Lines from the one containing "This screenshot has" through the end of the listing are what is wanted, given again exactly with both ends included and pictures left out.
(Beginning of Records for processing)
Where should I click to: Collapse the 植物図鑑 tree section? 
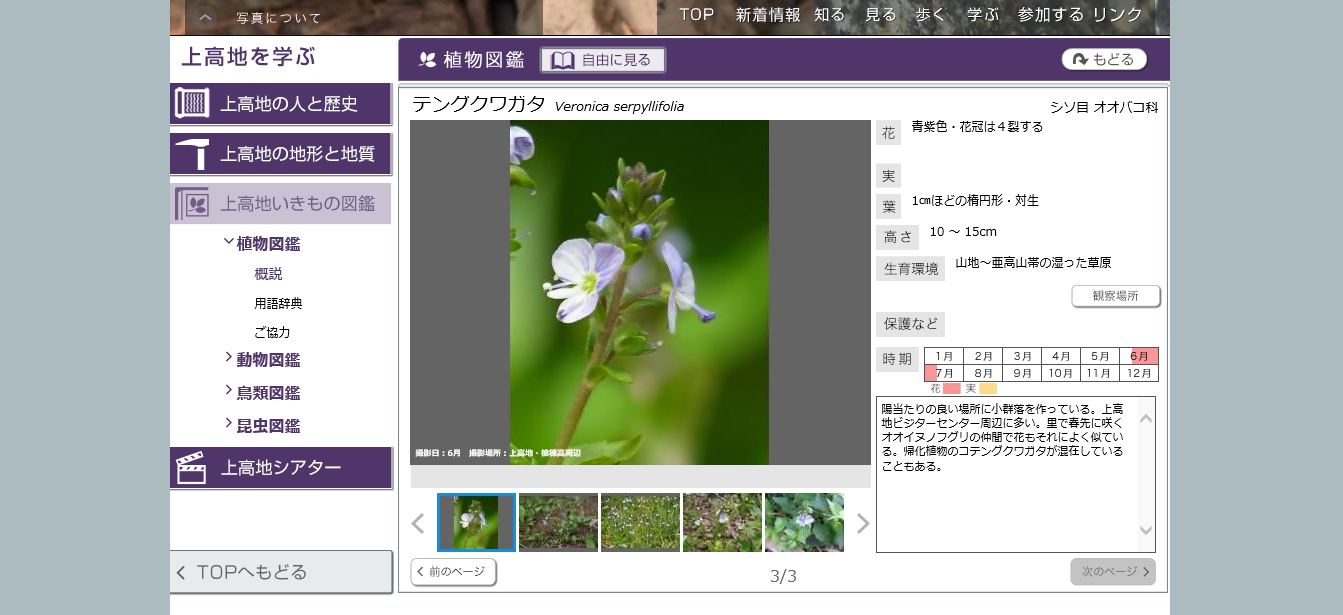coord(229,242)
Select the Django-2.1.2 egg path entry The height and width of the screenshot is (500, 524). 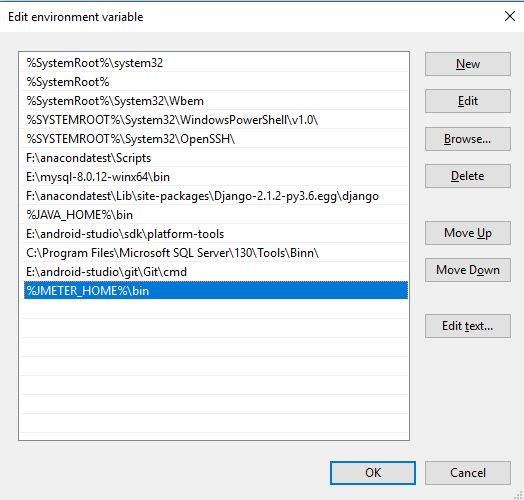click(x=216, y=196)
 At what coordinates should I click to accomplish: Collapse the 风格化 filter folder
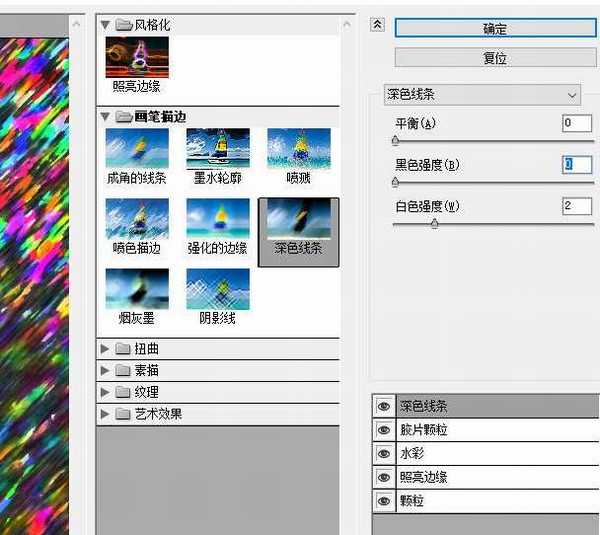(x=106, y=24)
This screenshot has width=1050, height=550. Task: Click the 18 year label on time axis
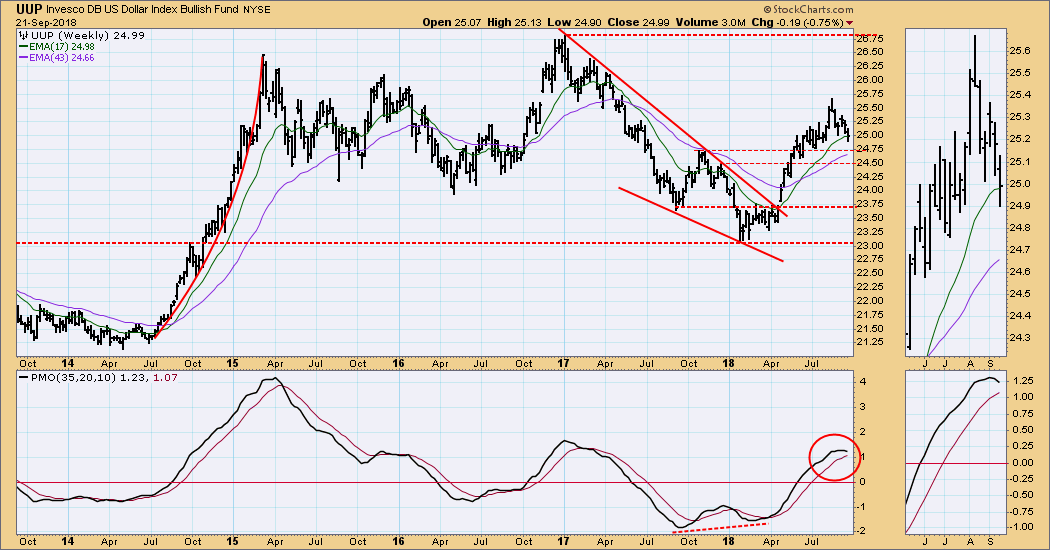click(x=728, y=366)
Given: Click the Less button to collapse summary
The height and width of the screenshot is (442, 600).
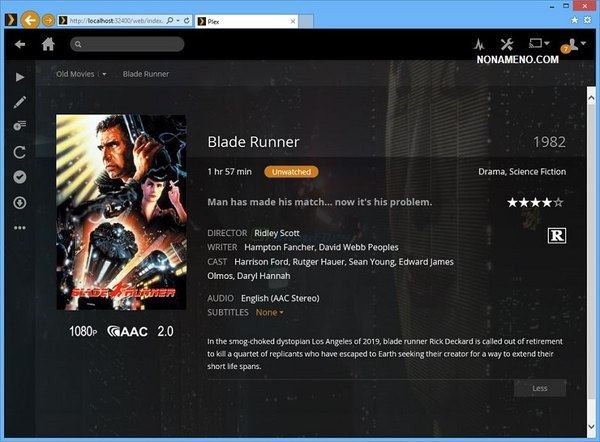Looking at the screenshot, I should (x=540, y=388).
(End of Records for processing)
_Solution for this task_
This screenshot has width=1050, height=550. Task: Click the 18 year label on time axis
click(x=728, y=366)
Given: Click the Less button to collapse summary
The height and width of the screenshot is (442, 600).
Looking at the screenshot, I should (x=540, y=388).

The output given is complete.